Galiba piyango sohbetlerinde en çok örnek verilen kişi kendisi.1979’da 10 bin liralık ilk ikramiyesini kazanmış. 1982’de 30 milyon, 1984’te 15 milyon liralık ikramiyeler de kendisine çıkmış. O dönem için çok büyük paralar kazandığında ayakkabı boyacılığı yapıyormuş. Savgan 2014 yılının Aralık ayında hayatını kaybettiğinde yine ayakkabı boyacılığı yapıyordu ve öldüğünde cebinden piyango biletleri çıktı.
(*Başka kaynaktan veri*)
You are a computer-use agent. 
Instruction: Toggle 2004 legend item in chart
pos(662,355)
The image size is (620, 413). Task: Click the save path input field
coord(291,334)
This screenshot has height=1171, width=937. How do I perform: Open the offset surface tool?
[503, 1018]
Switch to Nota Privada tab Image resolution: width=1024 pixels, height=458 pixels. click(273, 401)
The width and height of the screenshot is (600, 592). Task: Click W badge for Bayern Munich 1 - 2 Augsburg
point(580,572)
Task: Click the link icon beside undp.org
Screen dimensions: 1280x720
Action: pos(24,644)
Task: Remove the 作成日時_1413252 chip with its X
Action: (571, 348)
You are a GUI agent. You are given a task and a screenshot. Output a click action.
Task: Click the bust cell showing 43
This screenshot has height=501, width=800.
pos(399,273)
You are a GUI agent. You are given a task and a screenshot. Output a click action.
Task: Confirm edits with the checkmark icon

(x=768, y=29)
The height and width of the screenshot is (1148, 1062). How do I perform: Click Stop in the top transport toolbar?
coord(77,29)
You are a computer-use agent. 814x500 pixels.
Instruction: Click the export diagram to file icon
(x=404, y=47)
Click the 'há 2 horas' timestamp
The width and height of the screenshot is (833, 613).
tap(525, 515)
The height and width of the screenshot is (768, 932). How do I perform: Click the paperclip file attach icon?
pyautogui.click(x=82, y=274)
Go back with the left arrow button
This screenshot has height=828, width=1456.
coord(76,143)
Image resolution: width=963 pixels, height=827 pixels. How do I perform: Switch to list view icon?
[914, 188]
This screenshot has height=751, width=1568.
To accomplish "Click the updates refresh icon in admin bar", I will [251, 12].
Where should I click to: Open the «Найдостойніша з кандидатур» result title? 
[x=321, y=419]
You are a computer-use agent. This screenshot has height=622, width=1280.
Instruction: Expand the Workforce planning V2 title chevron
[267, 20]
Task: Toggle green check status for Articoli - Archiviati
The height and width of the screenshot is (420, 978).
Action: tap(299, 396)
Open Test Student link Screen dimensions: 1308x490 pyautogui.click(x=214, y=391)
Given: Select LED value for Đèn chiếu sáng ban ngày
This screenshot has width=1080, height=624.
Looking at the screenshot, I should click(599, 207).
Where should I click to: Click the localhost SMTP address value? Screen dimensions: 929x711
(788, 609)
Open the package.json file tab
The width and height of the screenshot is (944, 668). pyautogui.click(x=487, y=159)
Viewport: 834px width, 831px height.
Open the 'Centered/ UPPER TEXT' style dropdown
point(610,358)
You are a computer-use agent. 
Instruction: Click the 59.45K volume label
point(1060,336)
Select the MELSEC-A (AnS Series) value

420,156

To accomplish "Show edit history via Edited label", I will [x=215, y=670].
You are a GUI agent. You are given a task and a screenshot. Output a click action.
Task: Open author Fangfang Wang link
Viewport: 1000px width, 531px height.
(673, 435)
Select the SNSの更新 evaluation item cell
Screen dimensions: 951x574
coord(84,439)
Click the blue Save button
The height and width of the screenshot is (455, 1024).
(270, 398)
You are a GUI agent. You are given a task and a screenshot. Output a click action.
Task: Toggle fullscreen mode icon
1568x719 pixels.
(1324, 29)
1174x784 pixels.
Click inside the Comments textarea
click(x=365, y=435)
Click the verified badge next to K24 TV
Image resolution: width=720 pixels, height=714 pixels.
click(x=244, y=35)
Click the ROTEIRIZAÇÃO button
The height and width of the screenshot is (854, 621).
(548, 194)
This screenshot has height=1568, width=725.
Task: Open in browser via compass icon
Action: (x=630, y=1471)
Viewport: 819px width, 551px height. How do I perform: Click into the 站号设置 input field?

Onun bu “kazanmayı kaybetmeye dönüştürme” konusundaki ustalığı, “Kaybedebilme Kabiliyeti” adında bir belgesele de konu olmuş.
Çoğumuz yukarıdaki hikayeleri okuduktan sonra, “Onlar bilememiş paranın kıymetini, bana çıksın da görün!” minvalinde şeyler söylüyoruz. Belki haklıyız. Büyük ihtimalle de büyük ikramiye yanımızdan bile geçmeyecek. Ama umut hiç tükenmeyecek.
Eski Mısır’da tanrılar, kullarına sırat köprüsünde sorarmış:
Yaşamında mutluluğu yakaladın mı?
Senin yaşamın, başkalarına mutluluk verdi mi?”
Sorular anlamlı. Aslında parası olmayıp da mutlu olanlar için mutluluğun sırrı, belki de paralarının olmayışıdır…
Bu arada bu yazının yazarının cebinde de üç tane piyango bileti var ve çaktırmadan hayaller kuruyor.
O değil de
Size çıksa, siz ne yapardınız?
Daha önce bu kadar yüksek miktarlarda paralar görmemiş insanların sapıtması ve o parayı yönetememesi çok normal.
Dediğin gibi umut hiç bitmeyecek. Hayal etmeyi seviyoruz. Aslında insanlığın varoluşundan beri yaptığımız en iyi işi yapıyoruz. TÜKETİYORUZ. Bizim işimiz tüketmek. Onlarda kendilerine yakışanı yapmış ve tüketmiş.